Young defended his vote, saying, “there are items in this budget I feel we could have lived without. And one of them is the district office.”
Young had voiced his concern about the price tag of a new district office, which is included in default budget as well and has an estimated cost of $165,000 a year, according to Young.
“If the default budget passes and the school board budget does not pass, the district office goes through but the school programs are cut,” said Young.
State Rep. So Baldasaro also expressed his concern with the new district office, asking the board what other options were considered.
He inquired if the board had thought about just getting the HVAC system replaced in the current building instead of leasing a new set of offices.
“Have you worked with the town,” he asked.
Business Administrator Peter Curro answered that “we went through nine iterations,” and the best long term option was to have a new district office.
The school board’s budget is over $400,000 more than the default and Superintendent Scott Laliberte said to those present that the district is “preparing to grow.” The increase, he tried to explain, is to prepare for a future increase in enrollment.

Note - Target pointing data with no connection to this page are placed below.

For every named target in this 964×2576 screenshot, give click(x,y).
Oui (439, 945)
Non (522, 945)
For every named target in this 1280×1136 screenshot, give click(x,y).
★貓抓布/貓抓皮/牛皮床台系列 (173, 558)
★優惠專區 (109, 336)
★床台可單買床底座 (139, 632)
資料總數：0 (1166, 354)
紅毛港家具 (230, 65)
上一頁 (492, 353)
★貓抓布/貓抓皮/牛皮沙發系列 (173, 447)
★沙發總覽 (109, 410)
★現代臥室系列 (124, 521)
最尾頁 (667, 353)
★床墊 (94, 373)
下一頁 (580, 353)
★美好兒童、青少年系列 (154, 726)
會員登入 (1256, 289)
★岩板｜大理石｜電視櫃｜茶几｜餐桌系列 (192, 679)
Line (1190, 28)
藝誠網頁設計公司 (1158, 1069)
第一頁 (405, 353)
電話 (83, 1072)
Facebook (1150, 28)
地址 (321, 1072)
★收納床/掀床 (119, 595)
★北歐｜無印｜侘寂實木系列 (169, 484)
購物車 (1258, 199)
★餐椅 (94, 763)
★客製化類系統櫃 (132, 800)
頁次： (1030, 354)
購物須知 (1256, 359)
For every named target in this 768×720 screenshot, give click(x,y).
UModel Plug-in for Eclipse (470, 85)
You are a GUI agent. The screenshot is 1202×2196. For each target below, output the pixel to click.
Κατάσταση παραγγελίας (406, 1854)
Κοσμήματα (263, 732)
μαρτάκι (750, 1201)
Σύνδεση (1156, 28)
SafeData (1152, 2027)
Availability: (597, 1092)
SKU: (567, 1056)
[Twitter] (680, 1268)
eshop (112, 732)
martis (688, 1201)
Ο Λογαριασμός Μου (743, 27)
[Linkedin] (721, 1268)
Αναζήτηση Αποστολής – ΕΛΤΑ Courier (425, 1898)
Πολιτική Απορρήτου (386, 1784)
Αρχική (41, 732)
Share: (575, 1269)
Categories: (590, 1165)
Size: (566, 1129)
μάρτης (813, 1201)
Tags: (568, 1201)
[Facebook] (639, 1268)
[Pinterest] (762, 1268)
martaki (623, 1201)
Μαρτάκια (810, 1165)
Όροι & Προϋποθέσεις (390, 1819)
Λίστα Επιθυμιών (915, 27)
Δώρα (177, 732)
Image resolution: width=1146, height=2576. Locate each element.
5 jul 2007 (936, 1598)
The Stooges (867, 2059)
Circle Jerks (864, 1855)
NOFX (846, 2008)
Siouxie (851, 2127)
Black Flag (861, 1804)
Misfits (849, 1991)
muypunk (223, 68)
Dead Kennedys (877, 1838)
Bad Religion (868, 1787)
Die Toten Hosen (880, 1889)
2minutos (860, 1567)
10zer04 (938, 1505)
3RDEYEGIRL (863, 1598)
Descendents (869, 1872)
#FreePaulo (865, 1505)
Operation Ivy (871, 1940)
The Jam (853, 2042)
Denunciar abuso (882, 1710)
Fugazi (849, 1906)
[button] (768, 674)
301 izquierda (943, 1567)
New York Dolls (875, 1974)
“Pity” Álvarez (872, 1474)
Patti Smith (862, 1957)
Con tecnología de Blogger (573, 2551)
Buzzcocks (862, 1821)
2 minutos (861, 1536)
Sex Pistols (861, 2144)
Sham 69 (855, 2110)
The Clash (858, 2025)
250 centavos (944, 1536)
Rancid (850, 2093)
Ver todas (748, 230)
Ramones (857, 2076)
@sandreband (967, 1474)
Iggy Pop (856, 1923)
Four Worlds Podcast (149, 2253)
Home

Right now the district is “growing in some areas and shrinking in others,” according to Laliberte. He defended the number by saying it’s more of an investment into the future education of Londonderry students. The goal of the board’s proposed budget he said, is to continue to offer the current programs and services to students while fixing “short term problems.”
“The quality of education is something that is recognized beyond our city,” said Laliberte. He quoted polls ranking the town as the eighth best school district in the state, and third best in the Class L division.
“We need to make sure we prepare for that growth before that growth arrives,” said Laliberte.
After the public hearing, a motion was made to move article two to the ballot. After the voters approved the move, Kathy Wagner asked about an amendment to the article. The moderator, Cindi Rice Conley allowed a vote to reconsider the question, which failed. The amendment was for two alternatives to the current plan for the district office. It was written by Bob Slater, a 30-year resident. His plan could have saved an estimated $218 off the total operating budget by installing 5760 square feet of “office pods” behind the high school for five years or by reducing the amount of square footage of the new district offices from 10,175 to 5656.
The voters present ultimately moved the school board’s budget to the ballot.
The other articles were all moved the ballot as well. They include $2,936,000 for the school lunch program, $625,000 for the School Buildings Maintenance Expandable Trust fund, $150,000 for the Equipment Capital Reserve Fund and $300,000 for the lease/purchase of new spectator bleachers for the high school.
Voting on these measures will be on March 13 at the LHS gym from 7 a.m. to 8 p.m.